• WHAT THE EXERCISE ASKS:
Copy everything from "ACTIVE2026Solo" down to "in the building." in the Cervi project page, word for word.

##### SUPPLIED PASSAGE

ACTIVE2026Solo

Cervi

An in-house LLM assistant that guides employees through filing service tickets correctly — running on a CPU-only commodity VM, no GPU, because that's the hardware that was already in the building.

Role: Solo
Stack: Ollama, Gemma 4, OpenWebUI, RAG, LLM, Self-hosted
Status: active

Abstract linework of scattered points flowing along guiding curves into ordered streams, in the site's burnt-orange on cream.

FIG. 01 — 2026.

① The problem.

Ticket adoption had been quietly bad for years. The internal Service Request system was where work was supposed to land, and the queue routing depended on the filer picking the right section. People found it confusing, so they didn't use it — they walked over and asked someone instead. Training hadn't fixed it. Process docs hadn't fixed it. The cost wasn't dramatic on any given day; it was a slow drag that never showed up on a dashboard.

The premise of this project: an assistant that meets people at the moment they're about to file a ticket, and just tells them where the ticket belongs and how to describe the problem — based on what good tickets in that area have looked like historically.

② Approach.

A retrieval-augmented chat assistant sitting on top of years of historical Service Request comments, curated into a structured knowledge base. The model isn't generating new policy; it's pattern-matching against tickets that were filed correctly and reflecting that back to the user.

##########
##### RAW DATA

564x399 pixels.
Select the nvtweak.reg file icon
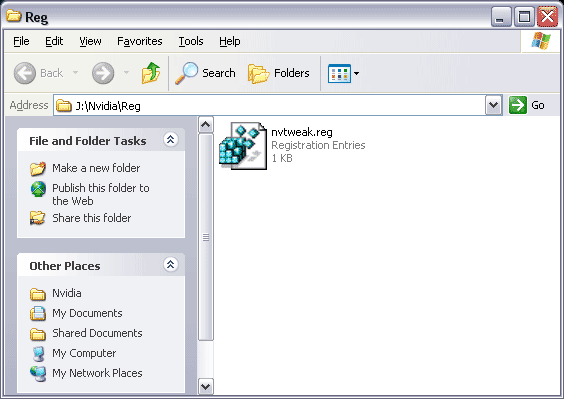coord(243,146)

##########

• SOLUTION FOR THIS TASK:
ACTIVE2026Solo

Cervi

An in-house LLM assistant that guides employees through filing service tickets correctly — running on a CPU-only commodity VM, no GPU, because that's the hardware that was already in the building.